Her 1987 debut, The Lion and the Cobra, ignited like spray paint, and with the same haphazard juvenility. And the record's absurdly angstful lyrics were delivered with such raw conviction that they became altogether meaningless, and all that mattered was the searing agony we all felt together.

Ahh, adolescence. At no other point in life are our senses so heightened that one simple lyric and a perfect accompanying cadence can be so euphoric and earth-shattering. But Sinéad, even through I Do Not Want What I Haven't Got, maintained her talent for angrily summarizing the inexplicable anguish felt by the world's teenagers.

You wouldn't have known from her radio-friendly cover of Prince's "Nothing Compares 2 U" that, on the rest of her album, this shave-headed Irish girl was pissing fire and brutal fury, but her first two records have since only been matched in intensity by Tori Amos (on Little Earthquakes) and PJ Harvey (on Rid of Me), both of whom were clearly influenced by her both vocally and lyrically. These days, Sinéad is nice. Too nice, in fact. And I don't know what the fuck happened, but I'm guessing she grew up. Ahh, adulthood.

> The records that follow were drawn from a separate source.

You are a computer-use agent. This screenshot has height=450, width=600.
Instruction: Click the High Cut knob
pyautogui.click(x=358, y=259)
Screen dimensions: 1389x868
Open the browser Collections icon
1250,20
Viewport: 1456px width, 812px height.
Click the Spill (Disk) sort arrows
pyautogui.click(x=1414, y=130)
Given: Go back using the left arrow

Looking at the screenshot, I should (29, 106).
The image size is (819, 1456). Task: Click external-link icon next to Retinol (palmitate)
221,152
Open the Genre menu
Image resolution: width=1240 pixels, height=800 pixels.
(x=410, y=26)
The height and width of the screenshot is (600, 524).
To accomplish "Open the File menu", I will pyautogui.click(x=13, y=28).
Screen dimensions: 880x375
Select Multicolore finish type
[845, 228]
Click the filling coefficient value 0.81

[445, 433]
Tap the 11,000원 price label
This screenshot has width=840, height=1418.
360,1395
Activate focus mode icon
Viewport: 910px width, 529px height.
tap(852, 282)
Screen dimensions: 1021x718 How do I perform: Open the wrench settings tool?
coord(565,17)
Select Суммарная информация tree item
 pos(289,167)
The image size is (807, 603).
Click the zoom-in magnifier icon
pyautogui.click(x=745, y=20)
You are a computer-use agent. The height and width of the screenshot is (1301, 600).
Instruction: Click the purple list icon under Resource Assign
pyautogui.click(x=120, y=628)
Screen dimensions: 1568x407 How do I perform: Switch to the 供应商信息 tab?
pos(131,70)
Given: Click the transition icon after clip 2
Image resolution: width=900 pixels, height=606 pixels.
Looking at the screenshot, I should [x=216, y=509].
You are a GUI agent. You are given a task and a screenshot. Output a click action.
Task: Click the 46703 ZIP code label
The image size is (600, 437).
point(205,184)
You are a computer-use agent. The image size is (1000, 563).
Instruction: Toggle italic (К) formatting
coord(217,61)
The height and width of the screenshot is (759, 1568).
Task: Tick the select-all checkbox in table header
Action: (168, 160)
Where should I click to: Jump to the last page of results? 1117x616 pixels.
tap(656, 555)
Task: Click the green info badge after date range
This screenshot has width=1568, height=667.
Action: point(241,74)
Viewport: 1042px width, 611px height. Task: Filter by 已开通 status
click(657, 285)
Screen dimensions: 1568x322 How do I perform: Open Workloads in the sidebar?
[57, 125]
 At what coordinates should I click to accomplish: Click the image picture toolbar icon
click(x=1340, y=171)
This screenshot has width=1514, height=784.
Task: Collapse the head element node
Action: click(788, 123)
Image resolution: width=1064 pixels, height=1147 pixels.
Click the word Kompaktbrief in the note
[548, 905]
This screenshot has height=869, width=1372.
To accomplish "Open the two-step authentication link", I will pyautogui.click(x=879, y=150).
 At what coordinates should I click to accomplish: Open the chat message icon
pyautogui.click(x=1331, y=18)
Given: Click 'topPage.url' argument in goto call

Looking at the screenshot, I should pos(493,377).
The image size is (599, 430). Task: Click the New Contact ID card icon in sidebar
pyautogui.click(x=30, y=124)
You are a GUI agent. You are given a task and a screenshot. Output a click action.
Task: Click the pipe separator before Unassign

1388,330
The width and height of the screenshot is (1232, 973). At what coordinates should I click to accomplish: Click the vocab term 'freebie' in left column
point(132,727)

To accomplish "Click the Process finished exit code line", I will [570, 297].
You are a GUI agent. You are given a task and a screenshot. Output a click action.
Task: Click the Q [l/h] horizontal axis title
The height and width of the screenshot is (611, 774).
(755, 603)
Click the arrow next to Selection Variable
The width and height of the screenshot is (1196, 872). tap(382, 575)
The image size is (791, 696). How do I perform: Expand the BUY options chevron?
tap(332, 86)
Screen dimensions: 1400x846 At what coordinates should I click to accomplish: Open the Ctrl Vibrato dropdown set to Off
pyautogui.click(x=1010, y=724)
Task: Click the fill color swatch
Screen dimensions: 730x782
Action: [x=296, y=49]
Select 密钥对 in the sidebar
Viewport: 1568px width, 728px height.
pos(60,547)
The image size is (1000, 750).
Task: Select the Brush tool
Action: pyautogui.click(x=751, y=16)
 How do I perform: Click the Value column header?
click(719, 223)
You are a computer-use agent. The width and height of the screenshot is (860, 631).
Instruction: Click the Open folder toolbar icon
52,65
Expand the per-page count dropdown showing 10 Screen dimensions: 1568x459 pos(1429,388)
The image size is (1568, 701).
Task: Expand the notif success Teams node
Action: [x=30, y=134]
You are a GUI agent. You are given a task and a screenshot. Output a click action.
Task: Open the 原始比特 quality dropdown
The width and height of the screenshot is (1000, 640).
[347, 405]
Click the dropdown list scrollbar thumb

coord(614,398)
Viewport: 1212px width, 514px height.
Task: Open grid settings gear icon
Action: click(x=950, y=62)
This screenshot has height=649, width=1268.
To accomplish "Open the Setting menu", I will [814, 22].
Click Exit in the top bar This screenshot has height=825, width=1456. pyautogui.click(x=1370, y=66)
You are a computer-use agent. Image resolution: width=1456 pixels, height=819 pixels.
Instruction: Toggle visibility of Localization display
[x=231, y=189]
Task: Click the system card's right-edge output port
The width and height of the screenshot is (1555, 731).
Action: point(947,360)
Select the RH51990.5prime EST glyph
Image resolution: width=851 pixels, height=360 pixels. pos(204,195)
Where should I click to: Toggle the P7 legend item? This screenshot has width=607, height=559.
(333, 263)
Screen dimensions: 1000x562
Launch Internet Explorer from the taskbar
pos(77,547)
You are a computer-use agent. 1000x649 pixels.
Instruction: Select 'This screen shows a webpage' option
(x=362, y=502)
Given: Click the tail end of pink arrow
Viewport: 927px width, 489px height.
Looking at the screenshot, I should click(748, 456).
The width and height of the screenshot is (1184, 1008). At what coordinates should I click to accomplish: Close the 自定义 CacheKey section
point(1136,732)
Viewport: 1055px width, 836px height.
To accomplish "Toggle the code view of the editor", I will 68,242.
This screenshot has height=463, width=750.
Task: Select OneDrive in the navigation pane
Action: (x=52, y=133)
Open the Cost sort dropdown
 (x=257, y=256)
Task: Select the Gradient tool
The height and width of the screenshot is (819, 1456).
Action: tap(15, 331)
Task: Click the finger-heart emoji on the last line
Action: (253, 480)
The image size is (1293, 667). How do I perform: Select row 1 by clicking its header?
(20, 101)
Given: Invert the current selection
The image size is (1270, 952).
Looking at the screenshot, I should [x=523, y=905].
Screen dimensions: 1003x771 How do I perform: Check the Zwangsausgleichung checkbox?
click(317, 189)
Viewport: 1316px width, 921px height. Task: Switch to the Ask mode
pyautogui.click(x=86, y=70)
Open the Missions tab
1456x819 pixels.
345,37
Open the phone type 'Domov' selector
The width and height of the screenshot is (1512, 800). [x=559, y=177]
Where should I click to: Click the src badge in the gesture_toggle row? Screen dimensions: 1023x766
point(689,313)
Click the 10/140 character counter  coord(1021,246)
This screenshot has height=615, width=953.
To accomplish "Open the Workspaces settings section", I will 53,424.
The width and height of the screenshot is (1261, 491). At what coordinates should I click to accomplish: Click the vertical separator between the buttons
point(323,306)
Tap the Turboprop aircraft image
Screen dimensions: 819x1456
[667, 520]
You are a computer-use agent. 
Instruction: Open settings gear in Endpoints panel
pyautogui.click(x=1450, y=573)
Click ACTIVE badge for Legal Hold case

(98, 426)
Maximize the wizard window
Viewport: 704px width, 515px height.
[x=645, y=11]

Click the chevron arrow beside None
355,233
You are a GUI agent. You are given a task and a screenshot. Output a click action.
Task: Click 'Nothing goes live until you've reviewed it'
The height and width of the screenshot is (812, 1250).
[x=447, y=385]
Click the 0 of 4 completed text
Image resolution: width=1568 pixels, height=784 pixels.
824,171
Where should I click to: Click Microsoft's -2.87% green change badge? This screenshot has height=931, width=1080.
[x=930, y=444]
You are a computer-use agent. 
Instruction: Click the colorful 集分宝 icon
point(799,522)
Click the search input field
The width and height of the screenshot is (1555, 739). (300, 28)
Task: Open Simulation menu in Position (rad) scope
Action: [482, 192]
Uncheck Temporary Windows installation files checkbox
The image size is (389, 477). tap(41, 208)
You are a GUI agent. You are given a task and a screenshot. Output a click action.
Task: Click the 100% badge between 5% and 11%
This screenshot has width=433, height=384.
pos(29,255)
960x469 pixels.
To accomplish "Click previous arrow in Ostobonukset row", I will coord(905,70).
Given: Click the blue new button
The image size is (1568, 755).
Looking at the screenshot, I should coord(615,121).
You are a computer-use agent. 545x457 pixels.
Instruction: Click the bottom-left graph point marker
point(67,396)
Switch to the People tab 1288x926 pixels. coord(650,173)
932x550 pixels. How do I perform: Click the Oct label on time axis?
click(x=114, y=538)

Her recent albums sound like she's holding it all back for the sake of being a good girl, pathetically begging for acceptance from a public from which she will never receive it. Luckily, So Far makes us wade through only a two or three tracks of the recent crap, dumping almost all of Universal Mother and the entirety of her Gospel Oak EP in favor of the stuff that actually matters.

Songs like "The Emperor's New Clothes" and "Troy" are rightfully included here, as are some of the less effective but still moving tracks of O'Connor's career such as "Don't Cry For Me Argentina", "You Made Me The Thief of Your Heart", and the stirring "I Am Stretched on Your Grave". However, if you're truly looking for the best of Sinéad O'Connor, this collection leaves off most of it. Best pick up the albums themselves and leave this politically correct compilation for people who can't handle the wrath.